Last US defector to North Korea dies after suffering stroke, sons confirm
James Joseph Dresnok deserted by crossing the heavily fortified Demilitarised Zone in 1962. He went on to appear in North Korean propaganda films.world Updated: Aug 21, 2017 16:11 IST
The only US soldier known still to be living in North Korea after defecting more than five decades ago died last year pledging loyalty to the “great leader Kim Jong-Un”, his sons said.
James Joseph Dresnok was among just a handful of American servicemen to desert following the 1950-53 Korean War, crossing the heavily fortified Demilitarised Zone in 1962.
He went on to appear in North Korean propaganda films and was believed to be the last US military defector in the country, the others all having died or been allowed to leave.
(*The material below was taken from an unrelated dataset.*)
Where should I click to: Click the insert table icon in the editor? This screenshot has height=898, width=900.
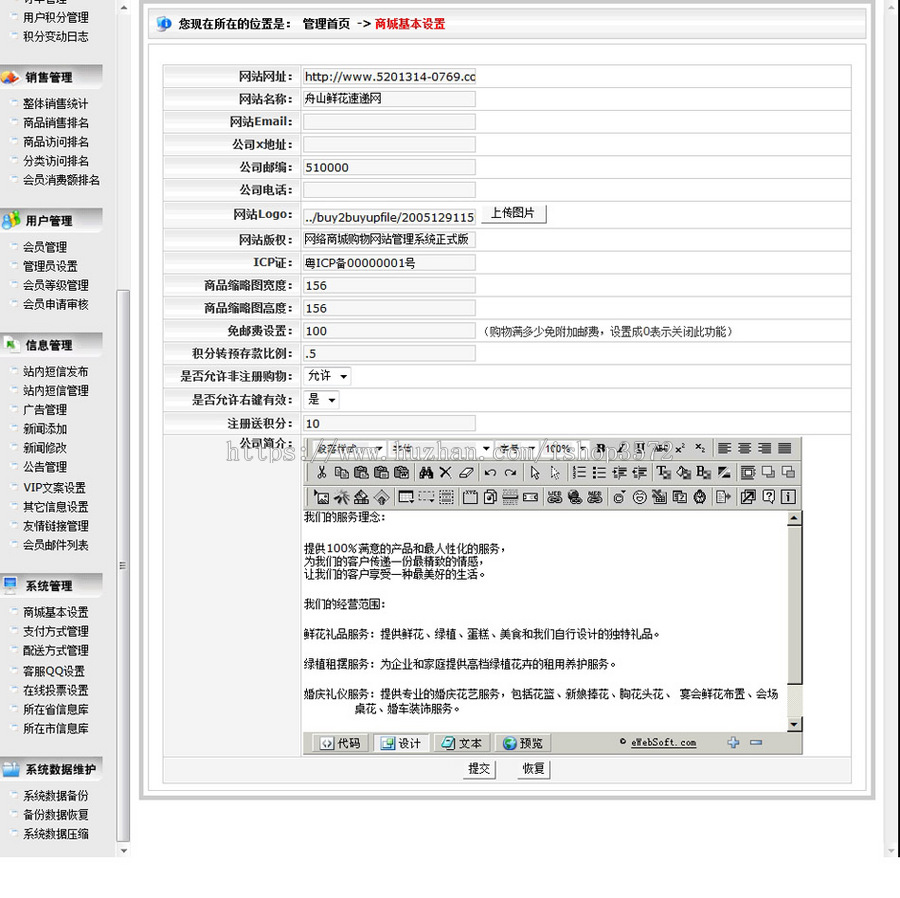[405, 497]
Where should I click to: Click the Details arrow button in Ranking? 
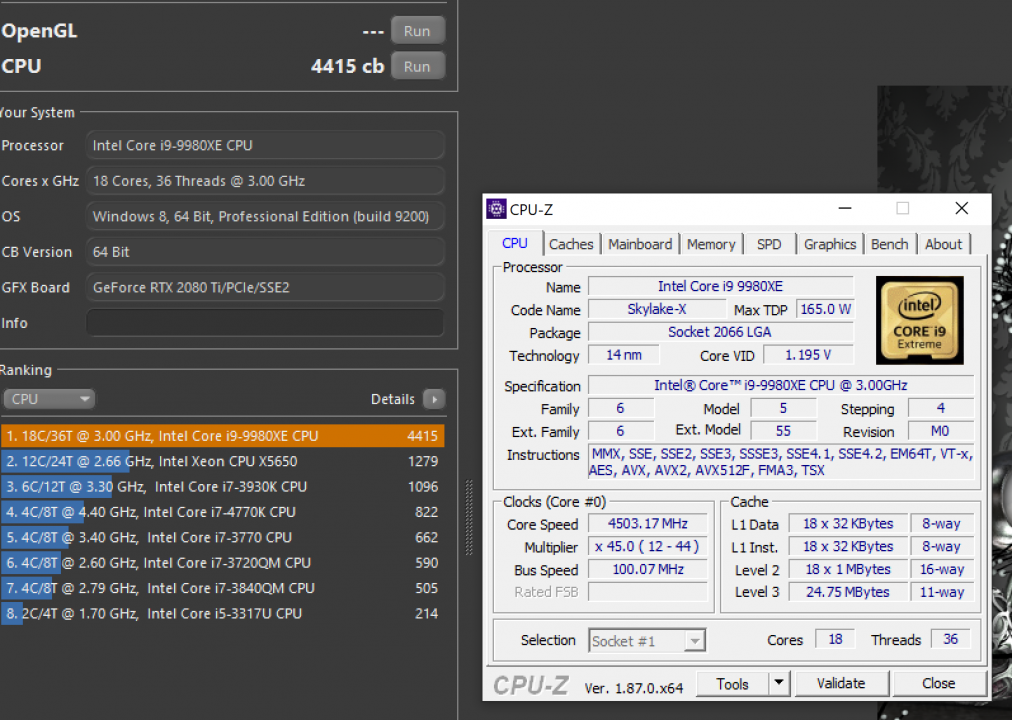point(434,399)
In a video interview posted on the state-run Uriminzokkiri website, Ted and James Dresnok, his two adult sons, confirmed that their father suffered a fatal stroke in November last year.
“Our father was in the arms of the republic and received only the love and care of the party until his passing at age 74,” said Ted Dresnok, the elder of the two.
Brown-haired and hazel-eyed, he wore a Korean People’s Army uniform in the video like his brother, adorned with a badge depicting the North’s founder Kim Il-Sung and his son and successor Kim Jong-Il.
Both men were born in North Korea and spoke Korean with a thick Northern accent.
“Our father asked us to render devoted service to our great leader Kim Jong-Un,” said Ted Dresnok, who also goes by the Korean name Hong Soon-Chol.
Their comments were similar to those of ordinary North Koreans, who normally only ever express officially approved sentiments when speaking for a foreign audience.
It was the brothers’ second appearance on the programme, after they praised the country in a May 2016 interview.
Their mother is said to have been Doina Bumbea, a Romanian whose family say she was kidnapped by Pyongyang.
Reports of Dresnok’s death emerged earlier this year but the brothers’ video is the first official confirmation.
The late James Dresnok, known as Joe, was 21, newly divorced and reportedly facing a court-martial when he made his way through the minefields that litter the DMZ to reach North Korea. He was the subject of a 2006 British documentary, “Crossing the Line”, which was nominated for a Grand Jury prize at the Sundance film festival.
In it he expressed satisfaction with his life in Pyongyang, where citizens enjoy better standards of living than people elsewhere in the isolated country. Co-director Nick Bonner told AFP: “Joe seemed to have accepted he was going to remain in the north due to politics and ill health.
“Also his memory of life in the US was not so rosy, having grown up in an orphanage and not established himself.”
Dresnok once told a CBS interview he would not leave the North even if “you put a billion damn dollars of gold on the table”.